1. Install Crawl4AI
Ensure you have installed Python 3.9 or later, which you can download from the official Python website. Once that's ready, install the main components of Crawl4AI using pip:
pip install crawl4ai
crawl4ai-setup
Once pip completes the installation, finalize the setup by executing the line shown below:
It’ll install and verify Playwright browsers and system requirements to ensure your environment is ready for web crawling. See the Crawl4AI documentation to learn more.
2. Make a test request
Before integrating proxies, let’s verify that the basic setup works correctly.
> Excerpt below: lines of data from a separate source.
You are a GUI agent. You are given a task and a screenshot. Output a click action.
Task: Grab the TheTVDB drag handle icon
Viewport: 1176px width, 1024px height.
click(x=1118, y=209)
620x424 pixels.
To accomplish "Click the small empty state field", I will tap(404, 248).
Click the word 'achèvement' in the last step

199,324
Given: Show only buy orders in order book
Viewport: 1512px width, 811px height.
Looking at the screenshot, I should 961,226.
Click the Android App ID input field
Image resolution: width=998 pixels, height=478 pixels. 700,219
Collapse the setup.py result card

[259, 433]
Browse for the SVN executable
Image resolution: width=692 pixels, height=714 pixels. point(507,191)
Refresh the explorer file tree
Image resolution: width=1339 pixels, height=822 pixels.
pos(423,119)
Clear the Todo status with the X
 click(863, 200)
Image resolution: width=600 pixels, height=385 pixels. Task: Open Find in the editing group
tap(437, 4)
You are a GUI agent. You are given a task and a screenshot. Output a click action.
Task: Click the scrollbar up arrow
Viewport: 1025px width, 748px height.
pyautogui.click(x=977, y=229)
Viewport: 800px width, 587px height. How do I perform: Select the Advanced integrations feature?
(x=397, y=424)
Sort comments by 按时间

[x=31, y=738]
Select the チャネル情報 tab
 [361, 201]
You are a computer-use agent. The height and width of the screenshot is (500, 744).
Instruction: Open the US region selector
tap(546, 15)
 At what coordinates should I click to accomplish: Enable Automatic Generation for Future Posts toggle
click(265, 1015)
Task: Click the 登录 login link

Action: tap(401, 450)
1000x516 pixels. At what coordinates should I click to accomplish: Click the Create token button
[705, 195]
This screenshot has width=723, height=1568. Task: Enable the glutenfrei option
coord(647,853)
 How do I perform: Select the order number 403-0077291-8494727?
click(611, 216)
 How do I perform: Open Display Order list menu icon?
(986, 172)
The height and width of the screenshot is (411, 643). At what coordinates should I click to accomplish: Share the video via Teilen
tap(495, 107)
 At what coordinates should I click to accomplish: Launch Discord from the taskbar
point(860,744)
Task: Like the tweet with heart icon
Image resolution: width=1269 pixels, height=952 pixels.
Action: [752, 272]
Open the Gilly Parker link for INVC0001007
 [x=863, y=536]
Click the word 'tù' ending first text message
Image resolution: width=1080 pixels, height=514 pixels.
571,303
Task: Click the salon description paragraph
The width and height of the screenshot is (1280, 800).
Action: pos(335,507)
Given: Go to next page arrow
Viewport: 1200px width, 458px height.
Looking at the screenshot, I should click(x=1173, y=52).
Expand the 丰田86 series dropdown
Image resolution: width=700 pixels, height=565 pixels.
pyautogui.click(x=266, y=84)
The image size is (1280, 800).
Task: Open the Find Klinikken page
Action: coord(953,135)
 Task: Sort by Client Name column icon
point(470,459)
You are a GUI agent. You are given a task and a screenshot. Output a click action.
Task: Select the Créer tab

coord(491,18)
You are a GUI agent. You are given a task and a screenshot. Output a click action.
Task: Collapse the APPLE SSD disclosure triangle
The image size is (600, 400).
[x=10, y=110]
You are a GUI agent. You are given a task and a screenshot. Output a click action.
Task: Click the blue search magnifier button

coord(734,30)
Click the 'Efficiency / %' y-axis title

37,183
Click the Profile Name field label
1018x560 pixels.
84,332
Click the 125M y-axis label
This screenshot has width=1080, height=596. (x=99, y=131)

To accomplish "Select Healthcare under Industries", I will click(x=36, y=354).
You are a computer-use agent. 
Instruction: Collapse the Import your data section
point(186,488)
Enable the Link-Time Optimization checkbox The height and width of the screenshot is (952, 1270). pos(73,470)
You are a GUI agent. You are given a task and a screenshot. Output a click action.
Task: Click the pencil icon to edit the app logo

The following script serves two purposes: it displays your current IP address and initializes a Chromium instance that will later handle proxies.
import asyncio
from crawl4ai import AsyncWebCrawler, CrawlerRunConfig, CacheMode
from crawl4ai.extraction_strategy import JsonXPathExtractionStrategy
from crawl4ai.async_configs import BrowserConfig
async def main():
schema = {
"name": "Check Your IP Address",
"baseSelector": "//body",
"fields": [
{
"name": "IP Address",
"selector": "//pre",
"type": "text"
}
]
}
browser_config = BrowserConfig(headless=False)
async with AsyncWebCrawler(config=browser_config) as crawler:
result = await crawler.arun(
url="https://ip.oxylabs.io/",
config=CrawlerRunConfig(
cache_mode=CacheMode.BYPASS,
extraction_strategy=JsonXPathExtractionStrategy(schema)
)
)
print(result.extracted_content)
if __name__ == "__main__":
asyncio.run(main())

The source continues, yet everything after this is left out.